Science is not the awe-inspiring tool many of us grew up believing in. Not that it has changed, but I suspect the march of progress has quickened into a steady trot - faster than many can match. So we fall behind and choose to base our decisions on intuition and emotion instead.
Even then, the pursuit of knowledge recognizes our disenchantment and adjusts to find answers to our fears. Farmers have struggled with educating observers about our ready alliance with chemical tools to control pests of all kinds. Perhaps it's fair to be suspicious of both agriculture and agribusiness - Lord knows we have been known to spin the truth a teensy bit.
Even so, those whose passion in life is verifiable scientific truth labor on and produce answers to these challenges. Understanding biodegradability and being able to predict it before the compounds are released would address a wide range of objections and save countless resources testing those products. Scientists are getting results, and they are promising.
Perhaps not surprisingly, the press release associated with this work focused on those compounds, including herbicides, that are most resistant to biodegradation, but fails to mention the even larger group of compounds that are intrinsically biodegradable. The usual news write ups about toxic chemicals and the environment 9999 times out of 10000 will inevitably highlight those that are the nastiest.
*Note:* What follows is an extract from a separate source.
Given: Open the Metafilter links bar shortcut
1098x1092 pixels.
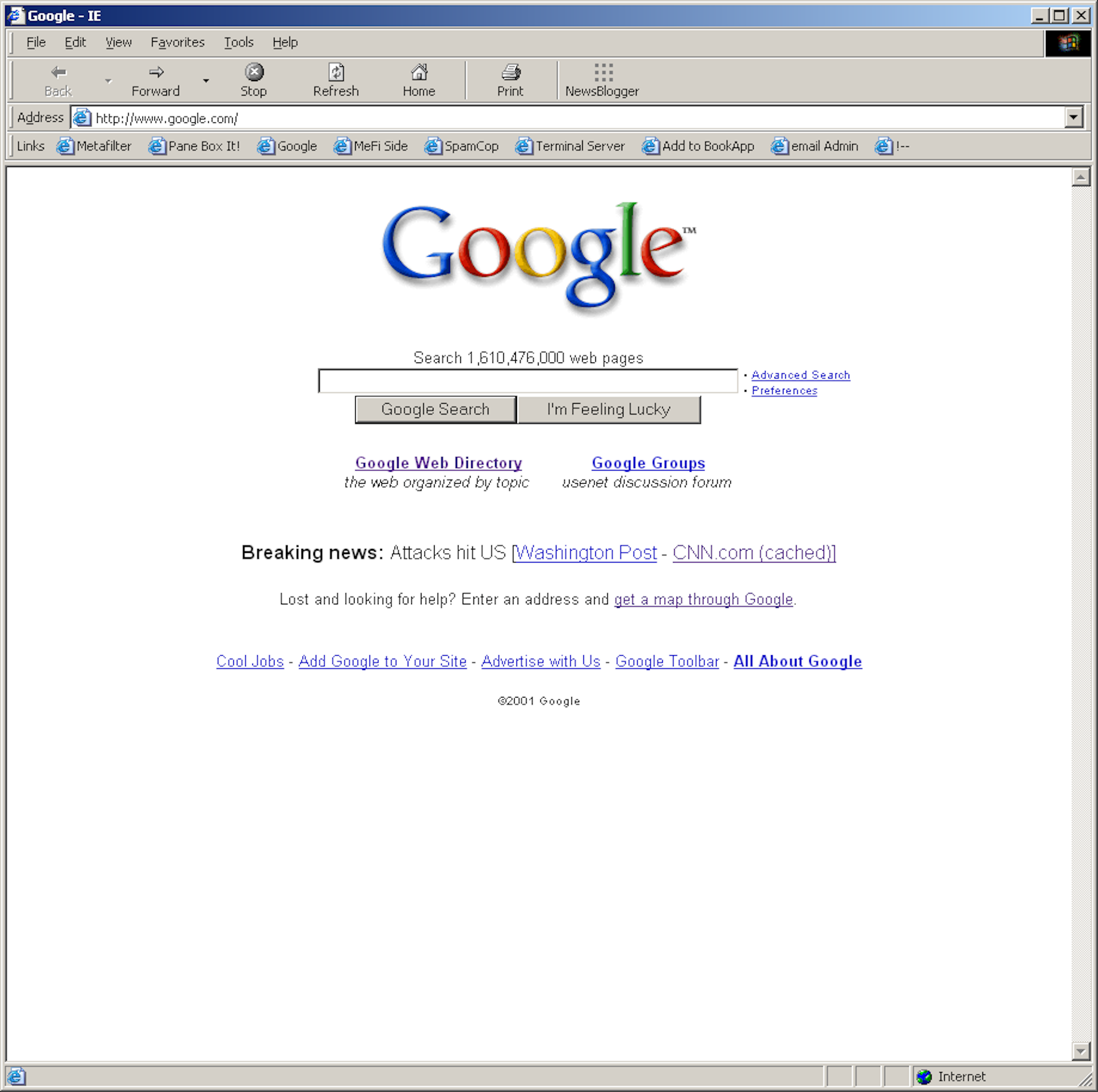Looking at the screenshot, I should [x=94, y=146].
The huge benefits of the thousands of organic compounds used in the pharma, biotech, plastics, and other industries as well as medicine and agriculture will simply be ignored whether or not those compounds accumulate in the environment or not. Biodegradation is only one route by which thousands of compounds are destroyed naturally in the environment (heat, light and interaction with other non-living materials, are others). The predictive system will be useful, certainly, but its wider applicability should consider these other routes and the risk factors and toxicity associated with any particular chemical, rather than tarnishing all entries in the database simply on the basis of whether or not a microbial enzyme exists to digest it. [More]
News items like this renew my faith in our embrace of technology to improve our existence, and our ability to adjust course to confront legitimate concerns.